## Problem to work on:
Locate the line bearing "Where should I" in the material below, then reproduce it and each following line up to and including the line bearing "Click the Relieving".

## Supplied data:
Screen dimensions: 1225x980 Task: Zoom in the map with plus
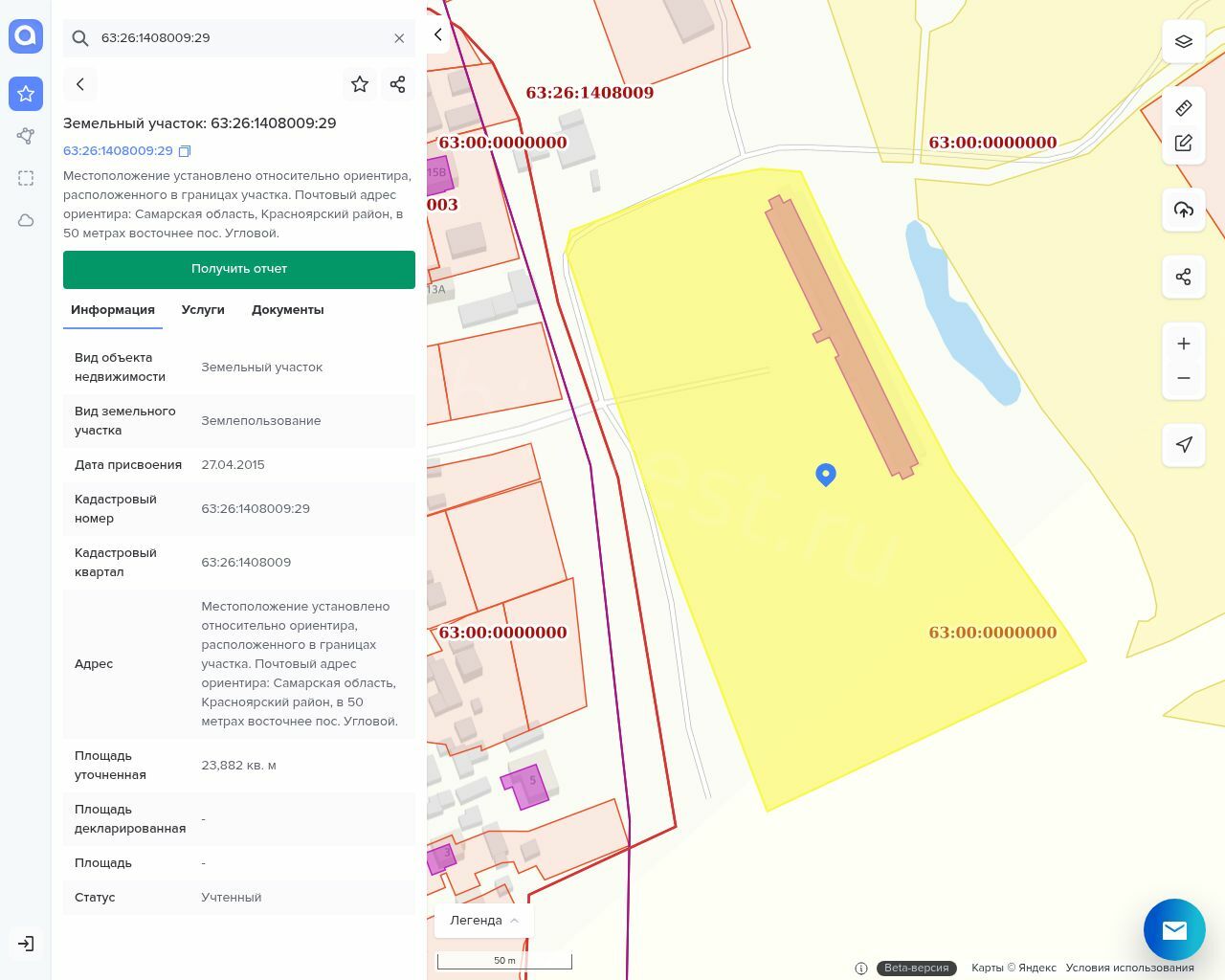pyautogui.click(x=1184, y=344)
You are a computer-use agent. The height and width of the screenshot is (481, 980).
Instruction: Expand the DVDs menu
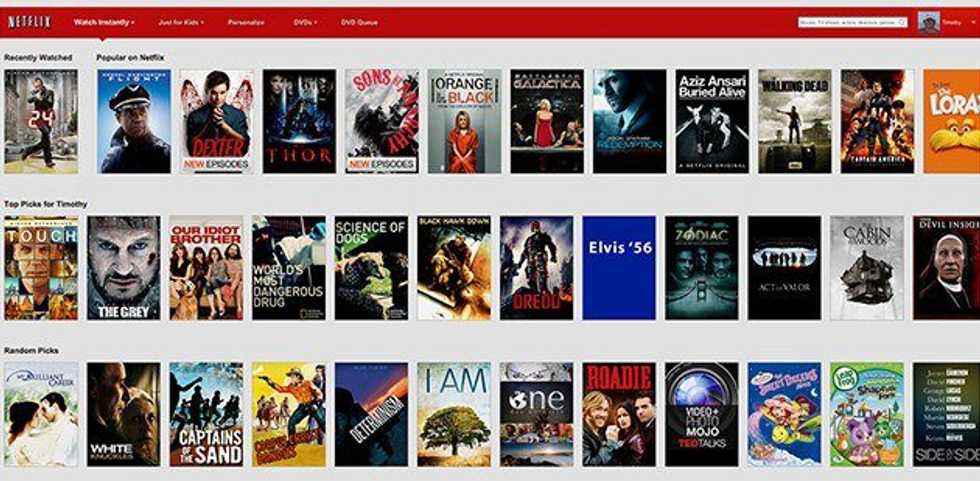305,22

==

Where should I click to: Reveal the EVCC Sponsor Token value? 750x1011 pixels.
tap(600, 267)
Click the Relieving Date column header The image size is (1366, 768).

## Result of the exercise:
Where should I click to: Reveal the EVCC Sponsor Token value? 750x1011 pixels.
tap(600, 267)
Click the Relieving Date column header The image size is (1366, 768).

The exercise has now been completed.